> [Problem] Take the data from its first line. Print each line exactly until the line containing "Uncheck the wp_comments table checkbox" has been printed too.

> [Listed records]
────

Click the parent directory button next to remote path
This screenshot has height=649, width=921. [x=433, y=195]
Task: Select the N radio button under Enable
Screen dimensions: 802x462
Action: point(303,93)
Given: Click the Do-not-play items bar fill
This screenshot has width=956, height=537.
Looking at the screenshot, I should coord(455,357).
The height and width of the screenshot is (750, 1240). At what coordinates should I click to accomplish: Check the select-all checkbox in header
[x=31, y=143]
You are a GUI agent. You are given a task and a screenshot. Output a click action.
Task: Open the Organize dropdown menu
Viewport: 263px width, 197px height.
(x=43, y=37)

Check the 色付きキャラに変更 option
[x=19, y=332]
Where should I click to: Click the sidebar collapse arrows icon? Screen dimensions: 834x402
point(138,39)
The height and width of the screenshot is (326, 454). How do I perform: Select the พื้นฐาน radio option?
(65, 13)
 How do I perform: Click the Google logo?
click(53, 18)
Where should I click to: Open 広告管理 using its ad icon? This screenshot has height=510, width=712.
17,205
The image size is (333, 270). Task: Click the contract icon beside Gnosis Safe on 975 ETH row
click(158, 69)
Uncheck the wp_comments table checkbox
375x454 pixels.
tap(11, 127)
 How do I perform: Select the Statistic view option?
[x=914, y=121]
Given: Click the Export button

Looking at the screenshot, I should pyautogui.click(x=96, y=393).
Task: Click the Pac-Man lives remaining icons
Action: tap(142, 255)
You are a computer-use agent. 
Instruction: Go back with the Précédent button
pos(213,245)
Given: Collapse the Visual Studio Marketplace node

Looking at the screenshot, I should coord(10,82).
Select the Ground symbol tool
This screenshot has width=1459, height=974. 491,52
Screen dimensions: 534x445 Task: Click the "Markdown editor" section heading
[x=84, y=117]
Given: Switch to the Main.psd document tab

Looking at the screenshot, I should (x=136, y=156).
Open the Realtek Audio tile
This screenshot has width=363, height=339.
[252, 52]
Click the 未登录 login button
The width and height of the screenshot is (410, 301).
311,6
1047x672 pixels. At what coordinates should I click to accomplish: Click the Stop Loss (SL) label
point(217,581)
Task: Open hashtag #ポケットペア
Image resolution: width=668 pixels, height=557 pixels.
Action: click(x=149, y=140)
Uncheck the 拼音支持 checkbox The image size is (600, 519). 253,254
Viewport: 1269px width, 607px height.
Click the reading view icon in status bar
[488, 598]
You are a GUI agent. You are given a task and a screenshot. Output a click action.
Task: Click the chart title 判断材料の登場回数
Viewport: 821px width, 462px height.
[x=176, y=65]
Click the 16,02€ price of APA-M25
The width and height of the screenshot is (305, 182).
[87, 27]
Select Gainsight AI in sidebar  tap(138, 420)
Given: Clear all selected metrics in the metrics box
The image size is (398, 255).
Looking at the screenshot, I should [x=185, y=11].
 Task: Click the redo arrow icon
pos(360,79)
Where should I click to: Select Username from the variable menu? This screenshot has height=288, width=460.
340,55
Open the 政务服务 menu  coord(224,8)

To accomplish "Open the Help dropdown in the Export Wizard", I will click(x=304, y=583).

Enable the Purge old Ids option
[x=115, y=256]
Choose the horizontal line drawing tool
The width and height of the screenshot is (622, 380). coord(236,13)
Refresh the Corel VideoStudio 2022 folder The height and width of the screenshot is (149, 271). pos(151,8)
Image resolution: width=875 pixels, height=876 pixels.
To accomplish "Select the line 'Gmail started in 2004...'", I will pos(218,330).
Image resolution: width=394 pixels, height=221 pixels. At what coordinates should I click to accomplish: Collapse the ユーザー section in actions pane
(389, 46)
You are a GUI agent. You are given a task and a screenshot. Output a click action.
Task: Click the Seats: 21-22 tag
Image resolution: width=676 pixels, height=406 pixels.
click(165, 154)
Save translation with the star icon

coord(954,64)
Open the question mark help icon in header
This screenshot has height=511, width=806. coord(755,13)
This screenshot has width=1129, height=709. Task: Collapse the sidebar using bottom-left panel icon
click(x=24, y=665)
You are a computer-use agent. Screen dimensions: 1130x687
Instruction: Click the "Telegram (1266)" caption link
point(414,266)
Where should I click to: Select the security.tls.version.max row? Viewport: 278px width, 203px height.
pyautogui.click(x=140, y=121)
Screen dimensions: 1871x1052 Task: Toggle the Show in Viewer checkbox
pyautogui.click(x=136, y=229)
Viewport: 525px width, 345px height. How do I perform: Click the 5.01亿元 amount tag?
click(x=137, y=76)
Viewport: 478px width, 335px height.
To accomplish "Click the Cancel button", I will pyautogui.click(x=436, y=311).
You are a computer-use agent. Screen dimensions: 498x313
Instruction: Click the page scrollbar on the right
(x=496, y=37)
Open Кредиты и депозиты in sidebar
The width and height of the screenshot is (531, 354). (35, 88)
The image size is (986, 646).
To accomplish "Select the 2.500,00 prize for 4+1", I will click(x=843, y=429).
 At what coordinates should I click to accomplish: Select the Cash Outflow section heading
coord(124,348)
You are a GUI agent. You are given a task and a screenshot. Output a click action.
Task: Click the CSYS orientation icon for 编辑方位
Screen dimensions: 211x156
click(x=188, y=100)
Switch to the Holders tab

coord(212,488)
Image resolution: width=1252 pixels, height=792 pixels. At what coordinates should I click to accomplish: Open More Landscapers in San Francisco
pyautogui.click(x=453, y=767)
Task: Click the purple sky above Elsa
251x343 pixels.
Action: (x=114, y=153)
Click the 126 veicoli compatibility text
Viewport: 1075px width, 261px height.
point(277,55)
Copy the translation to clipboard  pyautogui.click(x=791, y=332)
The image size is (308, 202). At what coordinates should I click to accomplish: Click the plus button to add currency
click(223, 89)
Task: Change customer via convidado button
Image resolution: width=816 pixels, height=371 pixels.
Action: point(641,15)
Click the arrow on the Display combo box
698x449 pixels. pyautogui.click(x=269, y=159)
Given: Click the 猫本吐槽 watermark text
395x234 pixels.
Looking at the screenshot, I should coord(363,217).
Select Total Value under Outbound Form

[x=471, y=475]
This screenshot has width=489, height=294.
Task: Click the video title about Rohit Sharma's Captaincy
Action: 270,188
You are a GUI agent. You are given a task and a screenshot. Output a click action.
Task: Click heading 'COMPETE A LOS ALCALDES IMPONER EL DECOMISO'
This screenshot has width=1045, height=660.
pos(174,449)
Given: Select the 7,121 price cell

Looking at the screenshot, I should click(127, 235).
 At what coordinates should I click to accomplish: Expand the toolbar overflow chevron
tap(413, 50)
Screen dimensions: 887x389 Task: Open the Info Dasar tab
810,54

────

> [Solution]
Click the parent directory button next to remote path
This screenshot has height=649, width=921. [x=433, y=195]
Task: Select the N radio button under Enable
Screen dimensions: 802x462
Action: point(303,93)
Given: Click the Do-not-play items bar fill
This screenshot has width=956, height=537.
Looking at the screenshot, I should coord(455,357).
The height and width of the screenshot is (750, 1240). At what coordinates should I click to accomplish: Check the select-all checkbox in header
[x=31, y=143]
You are a GUI agent. You are given a task and a screenshot. Output a click action.
Task: Open the Organize dropdown menu
Viewport: 263px width, 197px height.
(x=43, y=37)

Check the 色付きキャラに変更 option
[x=19, y=332]
Where should I click to: Click the sidebar collapse arrows icon? Screen dimensions: 834x402
point(138,39)
The height and width of the screenshot is (326, 454). How do I perform: Select the พื้นฐาน radio option?
(65, 13)
 How do I perform: Click the Google logo?
click(53, 18)
Where should I click to: Open 広告管理 using its ad icon? This screenshot has height=510, width=712.
17,205
The image size is (333, 270). Task: Click the contract icon beside Gnosis Safe on 975 ETH row
click(158, 69)
Uncheck the wp_comments table checkbox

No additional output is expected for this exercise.